TotalEnergies Chair and CEO Patrick Pouyanné said the company had "decided to renounce offshore wind development in the United States, in exchange for the reimbursement of the lease fees," calling the LNG and oil investments a "more efficient use of capital" in the country. Pouyanné said the company continues to invest in solar, onshore wind, and batteries in other markets.
The deal is the latest maneuver by the Trump administration against the U.S. offshore wind industry, after a string of legal defeats. President Trump's administration had previously issued stop-work orders for five major East Coast offshore wind projects, but federal judges lifted all five orders, ruling them "arbitrary and capricious." With the courts blocking those efforts, the administration turned to the buyout strategy instead.
The Attentive Energy project had been planned to generate up to 3 gigawatts of power — enough to power nearly one million homes. The Carolina Long Bay project was designed to generate more than 1 gigawatt, enough to power roughly 300,000 homes. Both projects were in the early stages of development and had been paused since November 2024, when Pouyanné halted them following President Trump's election.
The deal drew sharp criticism from state leaders and energy advocates. New York Governor Kathy Hochul called the agreement "an outrageous abuse of taxpayer dollars," saying President Trump was "using a pay-not-to-play scheme" to pressure the company into abandoning clean energy. Hochul said she remains committed to an "all-of-the-above" energy strategy that includes renewables, nuclear power, and other sources.
North Carolina Governor Josh Stein called it "a terrible deal for the people of North Carolina and our country." "It's ludicrous and wasteful that the Trump administration is spending $1 billion in taxpayer money to pay off a company to stop it from investing private dollars to create the clean energy we need," Stein said.
Even some Republicans raised objections. New York Republican House member Nicole Malliotakis said the agreement "sounds like a colossal waste of taxpayer money."
Environmental groups were equally critical. Lena Moffitt, executive director of Evergreen Action, said: "After losing again and again in court on his illegal stop-work orders, Trump has found another way to strangle offshore wind: pay them to walk away." Ted Kelly, clean energy director at the Environmental Defense Fund, called the deal "an outrageous misuse of taxpayer dollars to prevent Americans from having clean, affordable power exactly when they need it most."

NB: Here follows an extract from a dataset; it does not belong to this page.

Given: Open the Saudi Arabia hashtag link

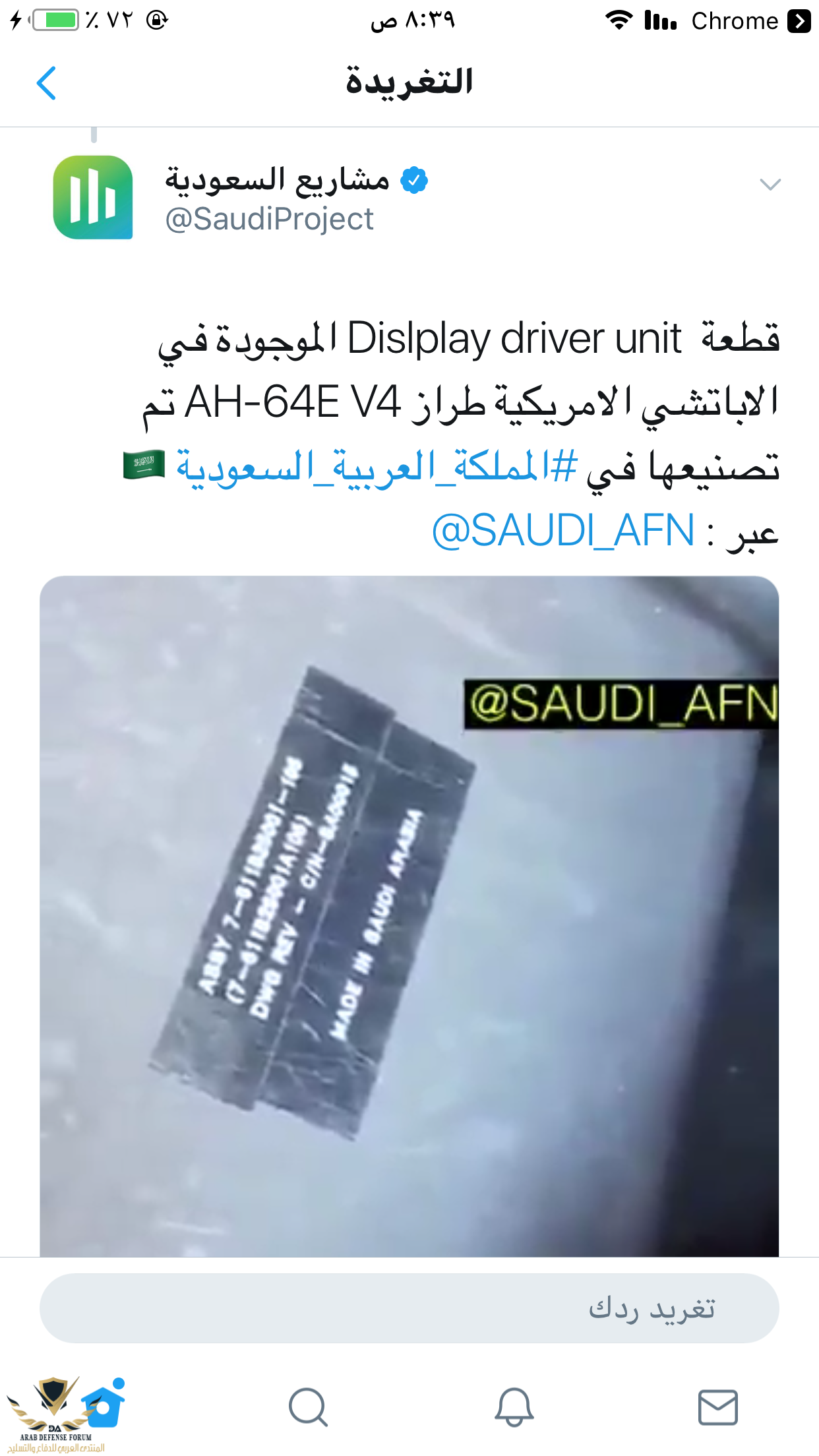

Some energy analyst also questioned the economic logic of the swap. Seth Kaplan, vice president at energy market consultant Grid Strategies, told E&E News: "You removed a planned large energy production facility that would solely have produced electricity fed into the American grid, and instead you're going to build a liquefaction terminal that will take American natural gas and send it abroad. Do the math on that."

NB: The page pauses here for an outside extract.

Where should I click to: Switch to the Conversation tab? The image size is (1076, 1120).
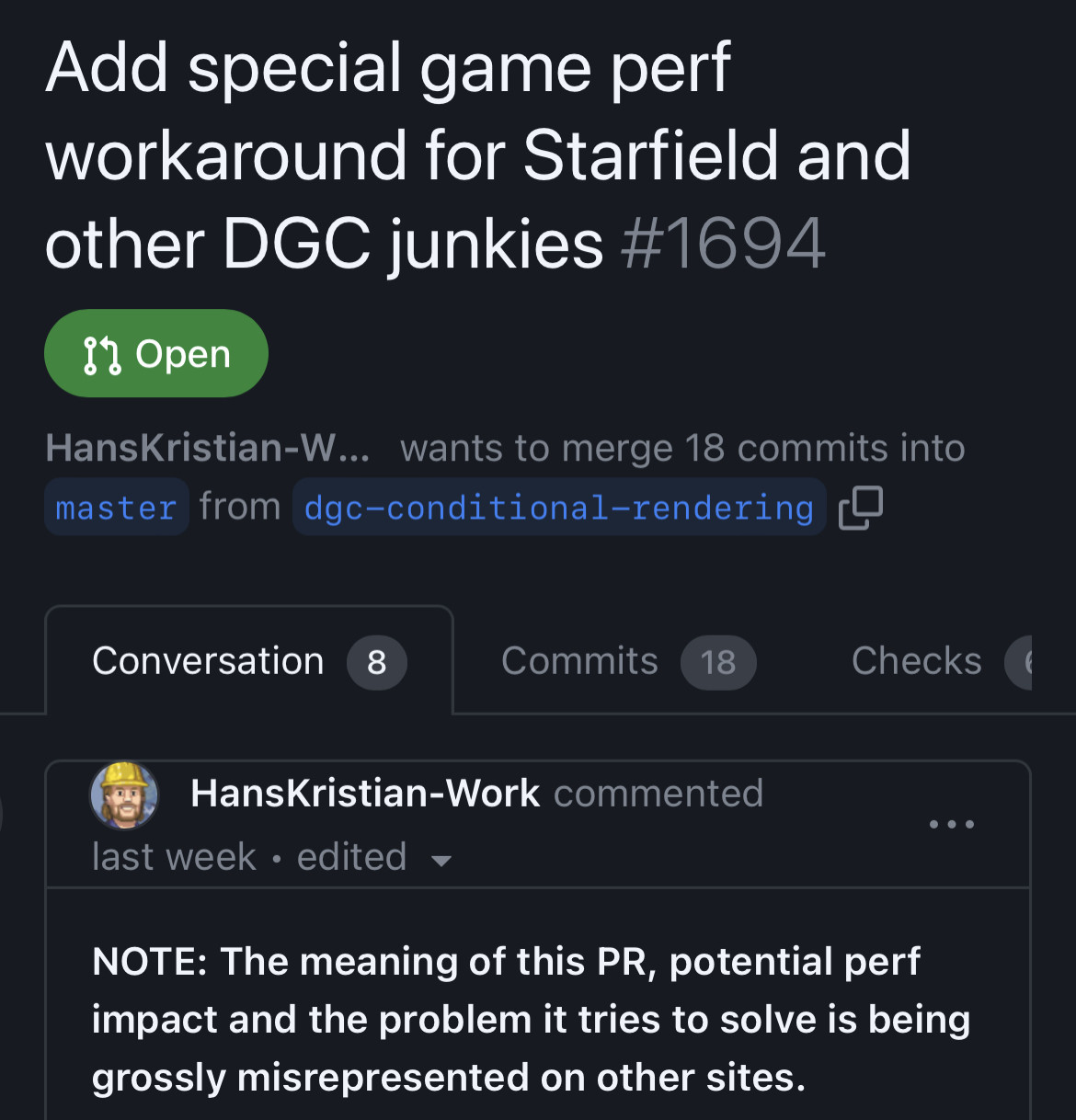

The offshore wind advocacy group Oceantic Network called the buyout "political theater," warning that it pulls clean energy capacity out of the pipeline "when energy prices are skyrocketing." The group noted that offshore wind helped stabilize power supply and rates in the Northeast during Winter Storm Fern.
Meanwhile, on the same day the deal was announced, the Coastal Virginia Offshore Wind project — one of the five farms previously targeted by the administration's stop-work orders — began delivering power to the grid for the first time, according to its developer, Dominion Energy.
Senate Environment and Public Works Committee ranking Democrat Sheldon Whitehouse of Rhode Island called the deal "just more selling out the public for the fossil fuel industry," but said bipartisan permitting reform talks would continue.
The administration has not disclosed whether similar buyout offers have been extended to other offshore wind lease holders.